Jumping is a very effective way to lose weight, but there are also many different ways to jump. Regular jumping exercise can make the body get health care vibration massage, thus improving physical health, strengthening physical fitness and improving the level of sports quality. Repeated and continuous practice of jumping action can make the human body bear a certain exercise load, which is conducive to improving the physical function level, balance ability, coordination ability and sensitive quality.
The beauty of "jumping"
The method of jumping practice is as follows:
(1) In-situ unarmed jumping exercise: It is to repeatedly practice jumping in-situ without any equipment. For example:
Straight leg jump-starting from the squat, swing your arm and jump up, and the fall buffer will be restored to the squat. Repeat this 5 times-10 times, and practice 2-3 times a week.

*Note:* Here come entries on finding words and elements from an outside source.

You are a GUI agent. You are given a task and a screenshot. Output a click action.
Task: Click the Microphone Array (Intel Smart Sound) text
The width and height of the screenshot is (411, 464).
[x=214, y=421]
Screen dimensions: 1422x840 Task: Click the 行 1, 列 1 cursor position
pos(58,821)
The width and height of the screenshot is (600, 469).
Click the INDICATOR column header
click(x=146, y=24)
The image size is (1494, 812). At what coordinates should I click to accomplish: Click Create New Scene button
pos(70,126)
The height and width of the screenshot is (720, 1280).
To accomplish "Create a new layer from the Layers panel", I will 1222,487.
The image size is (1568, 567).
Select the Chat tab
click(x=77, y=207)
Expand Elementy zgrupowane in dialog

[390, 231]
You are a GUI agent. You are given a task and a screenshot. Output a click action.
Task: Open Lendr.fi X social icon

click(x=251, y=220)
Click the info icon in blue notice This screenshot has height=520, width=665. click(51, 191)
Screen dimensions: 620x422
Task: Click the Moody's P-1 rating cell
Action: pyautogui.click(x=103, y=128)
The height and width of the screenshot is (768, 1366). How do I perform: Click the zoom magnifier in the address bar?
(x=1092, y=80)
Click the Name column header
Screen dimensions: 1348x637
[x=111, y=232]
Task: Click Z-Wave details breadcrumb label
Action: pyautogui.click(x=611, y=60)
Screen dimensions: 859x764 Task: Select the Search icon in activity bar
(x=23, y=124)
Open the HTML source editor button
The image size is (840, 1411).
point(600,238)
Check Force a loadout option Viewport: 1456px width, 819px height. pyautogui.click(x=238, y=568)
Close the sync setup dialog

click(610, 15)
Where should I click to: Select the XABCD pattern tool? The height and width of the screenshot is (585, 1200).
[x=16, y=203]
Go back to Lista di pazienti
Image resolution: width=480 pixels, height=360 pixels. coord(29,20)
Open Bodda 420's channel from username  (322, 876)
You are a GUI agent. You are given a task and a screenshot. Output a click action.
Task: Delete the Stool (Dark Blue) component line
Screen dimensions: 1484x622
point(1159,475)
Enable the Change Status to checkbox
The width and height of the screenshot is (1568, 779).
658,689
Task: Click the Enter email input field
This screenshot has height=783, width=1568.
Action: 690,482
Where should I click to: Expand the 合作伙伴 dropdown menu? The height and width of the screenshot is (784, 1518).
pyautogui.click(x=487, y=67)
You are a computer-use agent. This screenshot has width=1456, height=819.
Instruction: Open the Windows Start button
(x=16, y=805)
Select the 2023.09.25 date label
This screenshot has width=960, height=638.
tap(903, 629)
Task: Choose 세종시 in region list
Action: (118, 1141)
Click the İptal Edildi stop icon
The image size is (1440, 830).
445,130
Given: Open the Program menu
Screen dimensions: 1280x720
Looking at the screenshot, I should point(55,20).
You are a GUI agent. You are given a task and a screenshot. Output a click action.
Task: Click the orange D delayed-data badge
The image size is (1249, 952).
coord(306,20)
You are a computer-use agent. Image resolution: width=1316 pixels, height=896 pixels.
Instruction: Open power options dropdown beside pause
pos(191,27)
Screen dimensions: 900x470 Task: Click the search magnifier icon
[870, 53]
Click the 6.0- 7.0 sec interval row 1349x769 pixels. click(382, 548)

Abdominal jump-from the beginning of half squat, swing your arms and jump up to close your legs and abdomen, and then repeat the exercise after recovering from the fall. Exercise twice a week in 3 groups, each group 10-20, which is very effective in reducing abdominal weight.
In-situ jumping and rotating exercise-swing arm jumps and rotates 90-360 degrees from half squat, and then repeats the exercise after falling back. Twice a week, five at a time-10, that's it. It is very effective for improving the balance and coordination ability of the human body.
There are also practice methods such as jumping on one foot in situ, alternating legs, hugging knees and clapping hands. When practicing, you should practice on soft ground, such as sand and grass. After practice, we should pay attention to relaxing and massaging the calf to prevent inflammation of the cervical membrane and affect our health.